Objectives: Cochlear implants (CIs) afford an opportunity for children with a significant hearing loss to access spoken language through auditory input, but challenges post-implantation could impede success. Inconsistent device use occurs when a child wears their device less than full-time (<8 hours per day). Previous studies may underestimate the prevalence of inconsistent device use in pediatric CI users due to methodological issues (subjective parent report vs. objective measures).
Methods: This retrospective chart review identifies risk factors (demographic, audiologic, and device) associated with poorer daily device use in children with CI using objective datalogging.

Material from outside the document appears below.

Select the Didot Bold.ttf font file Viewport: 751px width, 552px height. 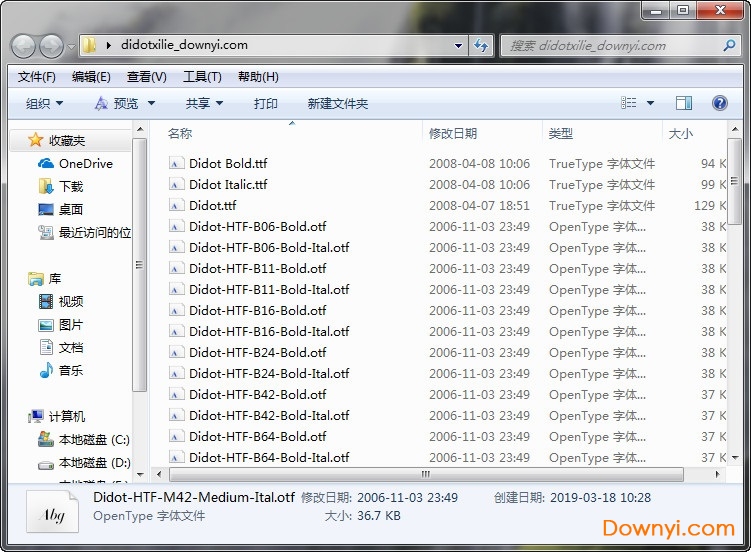(x=228, y=163)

Non-parametric correlations, Mann-Whitney U, and Kruskal-Wallis H tests were used to evaluate effects of demographic, audiologic, and device factors on daily device use via datalogging.
Results: Participants included 71 children (age M = 7.0 years) with mean implantation age of 4.0 years and mean device experience of 3.0 years. Children with CIs used their device, on average, 7.6 hours/day (range: 0.1-15.5 hours). Half of the participants wore their device less than full-time. Fewer hours of device use coincided with younger chronologic age, presence of additional disabilities, lower maternal education, younger age at CI, use of Medicaid, and smaller dynamic range.
Discussion: The prevalence of inconsistent device use may exceed previous estimations based on parent report.
Conclusion: Professionals working with pediatric CI users should consider incorporating datalogging into clinical practice to counsel families at risk for poorer device use. Future studies should compare objective device use with communication outcomes in pediatric CI users.
Keywords: Children; Cochlear implant; Datalogging; Device use; Hearing loss; Pediatric; Risk factors.